(Data records)
---+---

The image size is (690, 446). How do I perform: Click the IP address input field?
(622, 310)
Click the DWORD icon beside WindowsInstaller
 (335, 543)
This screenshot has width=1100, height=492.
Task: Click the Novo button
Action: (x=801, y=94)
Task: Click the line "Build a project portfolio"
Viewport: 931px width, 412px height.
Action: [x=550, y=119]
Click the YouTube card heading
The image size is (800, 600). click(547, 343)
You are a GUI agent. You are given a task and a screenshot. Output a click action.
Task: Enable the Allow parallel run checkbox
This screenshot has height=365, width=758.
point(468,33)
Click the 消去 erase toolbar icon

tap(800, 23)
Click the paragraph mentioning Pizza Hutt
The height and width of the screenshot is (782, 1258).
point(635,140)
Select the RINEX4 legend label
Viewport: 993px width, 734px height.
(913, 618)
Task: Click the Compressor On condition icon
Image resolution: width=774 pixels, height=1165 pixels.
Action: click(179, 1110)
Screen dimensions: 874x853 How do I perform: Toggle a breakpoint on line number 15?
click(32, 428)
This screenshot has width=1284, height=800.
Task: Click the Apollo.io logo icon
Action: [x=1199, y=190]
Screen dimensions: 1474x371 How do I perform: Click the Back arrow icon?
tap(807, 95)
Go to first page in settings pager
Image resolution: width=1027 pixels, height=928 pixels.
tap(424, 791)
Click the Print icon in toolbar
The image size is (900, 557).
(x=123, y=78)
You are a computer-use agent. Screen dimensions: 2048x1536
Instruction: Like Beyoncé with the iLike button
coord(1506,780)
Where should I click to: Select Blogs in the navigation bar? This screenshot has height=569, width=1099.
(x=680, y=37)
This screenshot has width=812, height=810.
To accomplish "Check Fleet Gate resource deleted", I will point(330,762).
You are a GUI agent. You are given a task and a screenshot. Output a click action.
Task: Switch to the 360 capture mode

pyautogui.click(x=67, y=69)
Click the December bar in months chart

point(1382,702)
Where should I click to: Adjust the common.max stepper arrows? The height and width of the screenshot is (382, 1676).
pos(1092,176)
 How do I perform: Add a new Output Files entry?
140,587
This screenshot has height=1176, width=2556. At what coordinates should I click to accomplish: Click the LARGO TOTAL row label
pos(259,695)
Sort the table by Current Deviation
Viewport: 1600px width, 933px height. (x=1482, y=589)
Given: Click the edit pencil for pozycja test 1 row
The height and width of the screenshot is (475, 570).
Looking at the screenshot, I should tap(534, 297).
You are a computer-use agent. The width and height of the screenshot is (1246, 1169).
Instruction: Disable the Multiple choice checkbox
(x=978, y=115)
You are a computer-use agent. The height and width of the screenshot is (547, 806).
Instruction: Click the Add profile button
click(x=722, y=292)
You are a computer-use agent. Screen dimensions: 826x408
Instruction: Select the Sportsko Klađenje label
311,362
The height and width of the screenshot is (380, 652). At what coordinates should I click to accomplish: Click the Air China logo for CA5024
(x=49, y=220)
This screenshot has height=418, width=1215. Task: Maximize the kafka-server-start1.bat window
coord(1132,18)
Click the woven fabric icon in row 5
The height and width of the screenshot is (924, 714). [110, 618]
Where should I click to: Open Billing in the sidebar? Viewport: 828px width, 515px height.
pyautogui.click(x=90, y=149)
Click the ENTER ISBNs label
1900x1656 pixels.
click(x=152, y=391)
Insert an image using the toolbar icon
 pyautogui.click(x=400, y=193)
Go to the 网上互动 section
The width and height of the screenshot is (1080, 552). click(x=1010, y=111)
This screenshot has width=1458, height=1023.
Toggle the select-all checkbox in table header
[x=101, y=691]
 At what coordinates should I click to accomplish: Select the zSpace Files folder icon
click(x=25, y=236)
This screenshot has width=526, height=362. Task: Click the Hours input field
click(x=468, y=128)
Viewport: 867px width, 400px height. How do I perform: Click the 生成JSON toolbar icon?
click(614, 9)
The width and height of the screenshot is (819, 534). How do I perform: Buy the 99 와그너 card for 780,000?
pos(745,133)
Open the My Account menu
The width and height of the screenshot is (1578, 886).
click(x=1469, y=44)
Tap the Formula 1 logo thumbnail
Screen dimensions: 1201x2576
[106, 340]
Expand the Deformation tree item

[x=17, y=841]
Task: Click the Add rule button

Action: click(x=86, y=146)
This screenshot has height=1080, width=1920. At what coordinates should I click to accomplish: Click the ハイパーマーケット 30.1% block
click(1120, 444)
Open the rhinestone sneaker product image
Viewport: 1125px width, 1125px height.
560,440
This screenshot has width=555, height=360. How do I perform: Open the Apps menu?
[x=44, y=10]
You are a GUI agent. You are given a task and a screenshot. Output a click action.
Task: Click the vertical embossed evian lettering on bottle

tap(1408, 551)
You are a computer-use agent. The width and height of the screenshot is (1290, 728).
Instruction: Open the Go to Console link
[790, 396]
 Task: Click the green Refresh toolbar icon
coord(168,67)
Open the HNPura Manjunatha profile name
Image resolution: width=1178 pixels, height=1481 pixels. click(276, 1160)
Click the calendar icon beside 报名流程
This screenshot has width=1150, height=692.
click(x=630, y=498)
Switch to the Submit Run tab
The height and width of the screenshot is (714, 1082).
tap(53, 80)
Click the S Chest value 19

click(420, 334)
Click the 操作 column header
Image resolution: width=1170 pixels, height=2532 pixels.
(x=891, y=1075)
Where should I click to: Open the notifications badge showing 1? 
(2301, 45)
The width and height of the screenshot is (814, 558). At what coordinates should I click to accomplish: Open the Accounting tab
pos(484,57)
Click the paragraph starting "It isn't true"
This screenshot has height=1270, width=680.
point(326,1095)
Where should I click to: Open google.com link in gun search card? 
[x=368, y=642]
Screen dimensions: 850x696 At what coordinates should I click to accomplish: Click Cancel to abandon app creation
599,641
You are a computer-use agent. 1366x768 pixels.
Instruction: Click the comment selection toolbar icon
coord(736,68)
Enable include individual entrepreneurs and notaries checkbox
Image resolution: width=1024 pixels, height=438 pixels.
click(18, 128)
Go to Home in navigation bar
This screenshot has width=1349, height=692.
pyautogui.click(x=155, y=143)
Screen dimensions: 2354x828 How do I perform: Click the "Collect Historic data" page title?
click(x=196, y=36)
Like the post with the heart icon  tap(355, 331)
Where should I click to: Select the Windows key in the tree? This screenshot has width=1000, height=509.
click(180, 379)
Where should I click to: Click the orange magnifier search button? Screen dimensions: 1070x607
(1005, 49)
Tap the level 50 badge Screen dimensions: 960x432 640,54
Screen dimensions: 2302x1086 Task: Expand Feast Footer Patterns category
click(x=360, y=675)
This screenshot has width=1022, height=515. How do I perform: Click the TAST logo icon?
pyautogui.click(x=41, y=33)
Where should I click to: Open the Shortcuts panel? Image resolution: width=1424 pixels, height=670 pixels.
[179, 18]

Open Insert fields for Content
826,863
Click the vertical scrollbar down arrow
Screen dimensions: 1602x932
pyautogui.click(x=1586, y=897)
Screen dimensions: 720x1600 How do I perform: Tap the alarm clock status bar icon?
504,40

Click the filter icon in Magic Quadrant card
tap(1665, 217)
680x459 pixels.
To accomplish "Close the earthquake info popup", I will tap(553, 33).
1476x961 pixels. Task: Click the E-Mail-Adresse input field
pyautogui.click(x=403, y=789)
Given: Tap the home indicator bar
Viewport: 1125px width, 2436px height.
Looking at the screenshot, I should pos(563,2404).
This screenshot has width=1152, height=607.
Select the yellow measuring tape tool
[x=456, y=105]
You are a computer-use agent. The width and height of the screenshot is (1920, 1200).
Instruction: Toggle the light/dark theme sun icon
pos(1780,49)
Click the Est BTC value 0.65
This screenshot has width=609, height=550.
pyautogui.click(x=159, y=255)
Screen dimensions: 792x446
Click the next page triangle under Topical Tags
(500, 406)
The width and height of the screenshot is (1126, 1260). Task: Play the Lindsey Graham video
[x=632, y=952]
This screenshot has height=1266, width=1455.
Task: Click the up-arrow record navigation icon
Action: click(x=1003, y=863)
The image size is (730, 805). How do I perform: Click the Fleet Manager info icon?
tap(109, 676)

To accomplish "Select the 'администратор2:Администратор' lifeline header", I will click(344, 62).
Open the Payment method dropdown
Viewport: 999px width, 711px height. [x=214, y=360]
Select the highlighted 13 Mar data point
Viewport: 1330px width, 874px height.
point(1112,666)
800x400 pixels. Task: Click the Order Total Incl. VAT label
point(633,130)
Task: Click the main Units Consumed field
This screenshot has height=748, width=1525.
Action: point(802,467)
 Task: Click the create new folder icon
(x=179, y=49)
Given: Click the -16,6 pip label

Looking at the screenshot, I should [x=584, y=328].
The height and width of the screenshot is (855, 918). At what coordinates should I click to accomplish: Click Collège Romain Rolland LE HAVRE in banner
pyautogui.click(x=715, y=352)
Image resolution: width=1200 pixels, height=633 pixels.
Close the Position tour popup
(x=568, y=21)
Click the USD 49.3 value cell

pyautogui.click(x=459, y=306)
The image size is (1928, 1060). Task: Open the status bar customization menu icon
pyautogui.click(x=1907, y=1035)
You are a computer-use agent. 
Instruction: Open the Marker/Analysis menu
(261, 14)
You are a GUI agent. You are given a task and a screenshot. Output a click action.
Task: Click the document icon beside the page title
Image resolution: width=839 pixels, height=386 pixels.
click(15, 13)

---+---

◆ Task directions: Copy the records above exactly, please, but only from the first line through the line containing "Task: Enable the Allow parallel run checkbox".

◆ Result of the task:
The image size is (690, 446). How do I perform: Click the IP address input field?
(622, 310)
Click the DWORD icon beside WindowsInstaller
 (335, 543)
This screenshot has width=1100, height=492.
Task: Click the Novo button
Action: (x=801, y=94)
Task: Click the line "Build a project portfolio"
Viewport: 931px width, 412px height.
Action: [x=550, y=119]
Click the YouTube card heading
The image size is (800, 600). click(547, 343)
You are a GUI agent. You are given a task and a screenshot. Output a click action.
Task: Enable the Allow parallel run checkbox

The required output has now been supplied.